USA y China, después de Afganistán

La derrota estrepitosa del régimen proamericano de Afganistán —que ha sido una derrota ocurrida en apenas una semana tras veinte años de adiestrar a un gran ejército de 300.000 hombres para evitar precisamente la vuelta de los talibanes— empezó a fraguarse en tiempos de Trump, un republicano radical introspectivo, partidario de que la gran potencia se encierre sobre sí misma, pero se ha consumado en tiempos de Biden, un demócrata supuestamente intervencionista en el concierto de las naciones, liberal proselitista y defensor de la democracia y de las libertades civiles, enemigo de los totalitarismos y del islamismo radical que ha causado las mayores tragedias terroristas desde la segunda guerra mundial.

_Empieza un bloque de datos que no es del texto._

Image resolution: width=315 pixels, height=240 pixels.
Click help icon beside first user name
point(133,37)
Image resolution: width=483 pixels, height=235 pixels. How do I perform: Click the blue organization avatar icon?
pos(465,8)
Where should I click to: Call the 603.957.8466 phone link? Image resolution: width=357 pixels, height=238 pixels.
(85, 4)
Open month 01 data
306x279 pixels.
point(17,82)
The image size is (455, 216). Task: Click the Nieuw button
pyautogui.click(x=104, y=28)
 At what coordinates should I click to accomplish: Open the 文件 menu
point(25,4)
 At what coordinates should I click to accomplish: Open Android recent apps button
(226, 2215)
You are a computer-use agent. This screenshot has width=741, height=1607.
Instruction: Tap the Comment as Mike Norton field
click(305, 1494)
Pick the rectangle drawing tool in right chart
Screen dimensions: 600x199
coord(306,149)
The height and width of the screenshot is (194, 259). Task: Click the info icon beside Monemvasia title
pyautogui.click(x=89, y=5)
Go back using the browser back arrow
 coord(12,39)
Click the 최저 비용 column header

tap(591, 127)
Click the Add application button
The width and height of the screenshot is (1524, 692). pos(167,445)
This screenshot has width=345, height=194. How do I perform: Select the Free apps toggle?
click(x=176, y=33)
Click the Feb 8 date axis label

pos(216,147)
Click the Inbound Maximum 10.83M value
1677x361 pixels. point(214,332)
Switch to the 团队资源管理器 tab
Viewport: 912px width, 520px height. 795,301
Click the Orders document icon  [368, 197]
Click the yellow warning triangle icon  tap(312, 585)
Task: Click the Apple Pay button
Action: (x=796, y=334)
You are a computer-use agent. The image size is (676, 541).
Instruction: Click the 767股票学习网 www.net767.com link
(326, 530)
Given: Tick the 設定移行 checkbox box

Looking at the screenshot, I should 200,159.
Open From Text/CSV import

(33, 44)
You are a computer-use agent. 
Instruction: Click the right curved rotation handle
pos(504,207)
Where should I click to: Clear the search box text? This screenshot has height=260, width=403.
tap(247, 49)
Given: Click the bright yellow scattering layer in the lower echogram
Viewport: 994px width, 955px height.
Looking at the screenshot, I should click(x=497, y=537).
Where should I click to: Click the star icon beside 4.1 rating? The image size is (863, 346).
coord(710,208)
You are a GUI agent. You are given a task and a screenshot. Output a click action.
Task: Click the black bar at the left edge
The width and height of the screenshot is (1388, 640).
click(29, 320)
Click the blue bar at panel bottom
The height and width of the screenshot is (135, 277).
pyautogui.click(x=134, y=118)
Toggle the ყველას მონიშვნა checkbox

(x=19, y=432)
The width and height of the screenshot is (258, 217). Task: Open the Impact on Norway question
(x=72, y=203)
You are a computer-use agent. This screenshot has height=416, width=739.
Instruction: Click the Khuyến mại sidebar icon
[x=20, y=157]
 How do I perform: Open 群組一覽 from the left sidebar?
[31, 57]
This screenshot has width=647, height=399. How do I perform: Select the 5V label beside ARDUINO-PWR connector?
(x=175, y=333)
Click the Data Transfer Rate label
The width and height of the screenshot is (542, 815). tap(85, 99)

No es imaginable que Biden se haya sorprendido por la rápida toma de Kabul por los talibanes mientras la CIA, siempre tan patosa, anunciaba alarmada que el régimen títere establecido por los aliados no duraría ni tres meses… Parece claro que el desenlace de la ocupación aliada se había pactado más o menos explícitamente en los interminables encuentros de Qatar, y que las condiciones eran las que se han constatado: abandono completo de las fuerzas de ocupación a cambio de una actitud moderada de los que retornan al poder, que permita la salida pacífica de los extranjeros y naturales colaboracionistas, y que no escandalice a la opinión pública internacional.

Pero si esta es la actitud del progresismo norteamericano, ¿qué garantías podemos tener los socios de Washington de que la gran potencia amiga, presa de un absentismo creciente incluso entre los históricamente más intervencionistas, cumplirá el Tratado fundacional de la OTAN, incluido el célebre y directo artículo 5: «las Partes acuerdan que un ataque armado contra una o más de ellas, que tenga lugar en Europa o en América del Norte, será considerado como un ataque dirigido contra todas ellas, y en consecuencia, acuerdan que si tal ataque se produce, cada una de ellas, en ejercicio del derecho de legítima defensa individual o colectiva reconocido por el artículo 51 de la Carta de las Naciones Unidas, ayudará a la Parte o Partes atacadas, adoptando seguidamente, de forma individual y de acuerdo con las otras Partes, las medidas que juzgue necesarias, incluso el empleo de la fuerza armada, para restablecer la seguridad en la zona del Atlántico Norte».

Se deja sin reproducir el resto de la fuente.